The tournament’s profile had taken a beating after some lacklustre matches. But Moya’s and Paradorn Srichaphan’s entertaining battles have brightened up the tournament in recent times. Their regular presence has endeared them to the Chennai crowds.
Nadal’s presence in the 2007 Chennai Open ATP tournament, which starts on Monday, is the highlight. Improved facilities lead to better draws.
The Spaniards, by sheer numbers, have fancied their chances here. That is why Moya’s role in bringing his compatriots to the city cannot be underestimated. With a strong ‘mentor’ culture in their tennis, Spanish unity has worked well for the tournament.
Nadal was troubled by the Belgian Xavier Malisse last year, but the Spaniard has learnt to deal better with flat hitting since then. His year has gone along expected lines, with a stunning clay season, and a Wimbledon final appearance followed by mixed results.
Second seed Marcos Baghdatis will bring in flair, style and personality; all much needed after defending champion Malisse’s new-found calm. The Belgian has promised maturity and control, robbing the tournament of tantrum-bursts. “People have been asking me this for years. I was a bit strange when I started my career, but I have changed because many people didn’t like the way I reacted. I realised the importance of controlling my emotions and I am a more mature guy now,” he said.

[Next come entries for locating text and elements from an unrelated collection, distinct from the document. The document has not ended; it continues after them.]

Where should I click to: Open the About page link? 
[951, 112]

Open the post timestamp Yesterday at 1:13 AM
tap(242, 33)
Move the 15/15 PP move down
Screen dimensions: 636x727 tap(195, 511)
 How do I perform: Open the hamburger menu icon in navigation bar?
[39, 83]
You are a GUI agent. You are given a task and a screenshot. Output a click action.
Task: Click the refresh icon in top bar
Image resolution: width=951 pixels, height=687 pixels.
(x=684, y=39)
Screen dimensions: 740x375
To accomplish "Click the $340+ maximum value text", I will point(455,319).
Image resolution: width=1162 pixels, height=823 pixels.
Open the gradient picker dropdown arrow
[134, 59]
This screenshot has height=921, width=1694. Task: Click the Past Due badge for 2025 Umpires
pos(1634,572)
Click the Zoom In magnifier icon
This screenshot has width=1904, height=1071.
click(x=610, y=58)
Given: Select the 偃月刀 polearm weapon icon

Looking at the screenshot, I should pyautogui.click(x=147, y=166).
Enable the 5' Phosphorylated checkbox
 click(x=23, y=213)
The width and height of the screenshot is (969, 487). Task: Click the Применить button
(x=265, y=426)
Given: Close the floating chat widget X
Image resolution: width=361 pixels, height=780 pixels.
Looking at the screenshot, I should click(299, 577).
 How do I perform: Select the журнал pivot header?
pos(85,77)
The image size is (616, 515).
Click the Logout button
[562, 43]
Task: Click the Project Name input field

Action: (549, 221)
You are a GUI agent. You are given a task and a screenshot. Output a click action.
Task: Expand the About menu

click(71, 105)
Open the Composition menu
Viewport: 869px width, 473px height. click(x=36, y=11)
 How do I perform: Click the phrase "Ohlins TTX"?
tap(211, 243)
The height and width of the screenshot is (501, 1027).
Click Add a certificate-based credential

The draw has put him alongside potential threats and players ranked higher. “In tennis, pressure will be more on the reigning champion. But I am confident of doing well here. After a rough season, I am fit and feeling healthy, so I can play long three-setters. I am an unseeded player here so every match will be tough. Top players such as Baghdatis, Mikhail Youzhny and Nicolas Mahut are on my side of the draw.”
Twitchy, hyperactive and unpredictable, Baghdatis is a showman. His tennis is thrilling, sometimes bordering on the idiosyncratic, but never short of entertaining. Should he last through the course of the tournament, a visual treat is guaranteed.
As is the case with any field, the Indians will have it tough. Prakash Amritraj has had no match practice since his wrist surgery in August and will be up against a qualifier. Vishnu Vardhan, coming off a title win at the National grasscourt championship, will face Frenchman Edouard Roger-Vasselin (ranked 97). If nothing more, Vishnu’s first appearance at an ATP singles event should serve as a good experience.
No Indian made it to the final qualifying round of the Chennai Open on Sunday. Kamala Kannan, Stephen Amritraj and Karan Rastogi all suffered straight-set losses in the second round, while Mustafa Ghouse retired when 0-3 down in the second set.
Second qualifying round results (Indians unless otherwise specified): Igor Kunitsyn (Rus) bt Mustafa Ghouse 6-2, 3-0 (retd.); Kristian Pless (Den) bt Sonchat Ratiwatana (Tha) 7-6(3), 6-3; Harel Levy (Isr) bt Kamala Kannan 6-2, 6-1; Stefano Galvani (Ita) bt Stephen Amritraj 6-1, 6-1; Alexander Peya (Aut) bt David Martin (U.S.) 7-6(5), 6-3; Rajeev Ram (U.S.) bt Michal Mertinak (Svk) 6-2, 7-5; Alexandre Kudryavtsev (Rus) bt Karan Rastogi 7-5, 6-3; Lovro Zovko (Cro) bt Denis Matsukevitch (Rus) 6-3, 1-6, 61.